Quantitative real-time reverse
transcription-polymerase chain reaction
Total RNA was extracted from cultured cells using a
High Pure RNA Isolation kit and DNase I (both from Roche
Diagnostics, Mannheim, Germany) according to the manufacturer's
instructions. RNA was quantified by its absorbance at 260 nm and
evaluated for its purity by the 260/280 absorbance ratio using a
NanoDrop 1000 Spectrophotometer (Thermo Scientific, Waltham, MA,
USA). Quantitative real-time reverse transcription-polymerase chain
reaction (qRT-PCR) was performed using a QuantiTect SYBR-Green
RT-PCR kit (Qiagen, Venlo, The Netherlands) and a CFX96 Touch™
Real-Time PCR Detection System (Bio-Rad Laboratories, Hercules, CA,
USA).
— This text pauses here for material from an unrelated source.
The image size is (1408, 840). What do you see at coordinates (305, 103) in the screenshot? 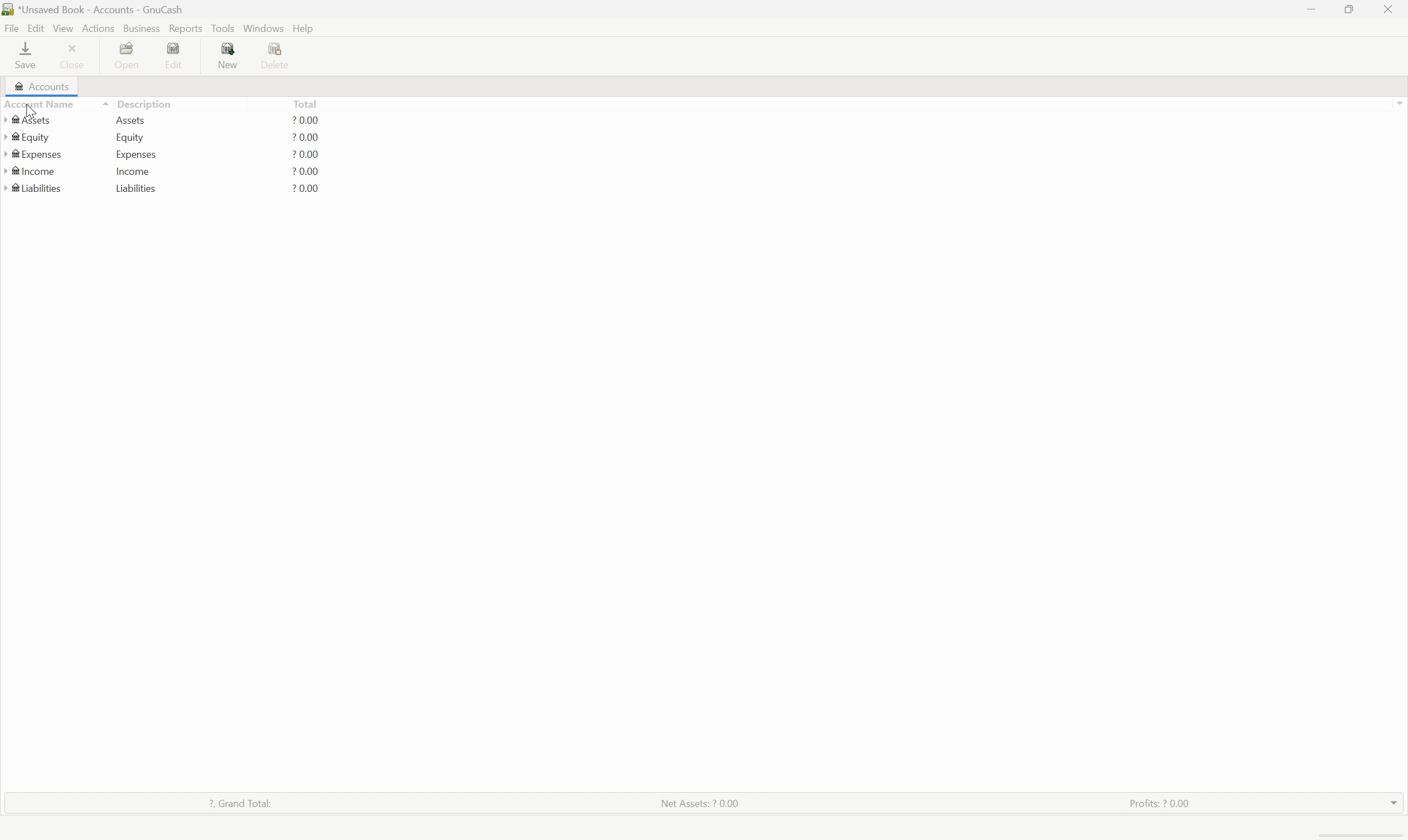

Briefly, each reaction mixture was initially incubated for 30
min at 50°C to allow RT. The PCR initial activation step was
performed at 95°C for 15 min to activate the polymerase, followed
by 40 three-step cycles of 15 min at 94°C, 30 min at 55°C and 30
min at 72°C. The primers (Sigma-Aldrich) used were: GLP-1R forward,
5′-tctgcatcgtggtatccaaa-3′ and GLP-1R reverse,
5′-cttggcaagtctgcatttga-3′; 18S forward, 5′-gtaacccgttgaaccccatt-3′
and 18S reverse, 5′-ccatccaatcggtagtagccg-3′. Data were calculated
as the relative GLP-1R expression levels normalized by the 18S rRNA
levels. All samples were run in duplicate or triplicate at least
three times.
Western blot analysis
Cells were lysed in PRO-PREP™ (iNtRON Biotechnology,
Seongnam, Korea). Cell lysate proteins (5–15 µg) were
fractionated in 4–15% sodium dodecyl sulfate-polyacrylamide gel
electrophoresis gels (Bio-Rad Laboratories) and transferred to
polyvinylidene difluoride membranes (Trans-Blot® Turbo™;
Bio-Rad Laboratories). The membranes were incubated overnight at
4°C with anti-GLP-1R (ab39072; dilution, 1 µg/ml; Abcam,
Cambridge, UK) or anti-β-actin (sc-81178; dilution, 1:2,500)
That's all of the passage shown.